I also think this is all political, making the NHS more and more irrelevant to people with chronic pain/illness/disease and it will eventually become just an acute service for accidents and heart attacks, at best. At worst, the service will disappear altogether in practice, so more and more people are forced to go private, if they can afford it, and die, or suffer permanently if they can't.

And what I can't understand is why doctors are not protesting about this. But then their salaries are many times the average, so they can probably afford private medicine anyway. Or at least they can afford good insurance.

 

Here is link to the guideline published today
NICE: Chronic pain (primary and secondary) in over 16s: assessment of all chronic pain and management of chronic primary pain

 

The promotion of antidepressants over painkillers says a lot that this is not a problem with the drugs themselves, rather it's the ideological underpinnings of the BPS model that have to be promoted above the very premise of medicine. The harmful consequences of ADs are at least as significant as painkillers, but medicine is in complete denial over this, still blatantly lies about the consequences of ADs in many people.

All proponents of this approach love to trot out that this is for unexplained pain, either oblivious or indifferent to the fact that nearly all chronic pain is unexplained, this is simply not an area that medicine has found any success. The hole in this logic is bigger than the space it occupies. The typical algorithm for temporary pain is to wait for it to go away, it is almost never actually explained.

The pretense that there is any "shared" decision-making in the patient-physician relationship is incredibly dishonest. Patients have exactly as much influence on those decisions as children do about whether they are going to school whether they want it or not. The dishonesty, detached from reality, is incredibly problematic in itself, it shows the complete lack of oversight and self-correction in a process that is fully unidirectional, top-down from people who lack the lived experience to understand the problem, where in fact if they did have this lived experience they would not be able to participate in the process, as being a medical professional is too demanding to be compatible with significant chronic health problems.

Medicine continues its very weird distinction of being the only expert profession that is visibly regressing, eager to bring back old myths that predate modern science and somehow becoming bored with the only process that still to any progress: focused scientific research.
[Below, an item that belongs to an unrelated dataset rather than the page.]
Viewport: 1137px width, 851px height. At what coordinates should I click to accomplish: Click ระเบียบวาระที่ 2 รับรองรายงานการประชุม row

It also clearly shows that the biggest knowledge gap in medicine is the complete inability to understand the reality of illness, lived experience cannot be taught to everyone, especially to people trained to dismiss the lived experience of patients, and who never actually know about the outcomes of their work, again because they mostly dismiss what patients report.

 

Interesting to compare this with the ME/CFS draft guideline. For pain there is no documentation of evidence, just some waffle about evidence being positive. Presumably this is a different level of exercise?

I get the clear impression that the pain patient community do not have the sort of advocacy set up that ME/CFS does. The whole thing is a dog's breakfast.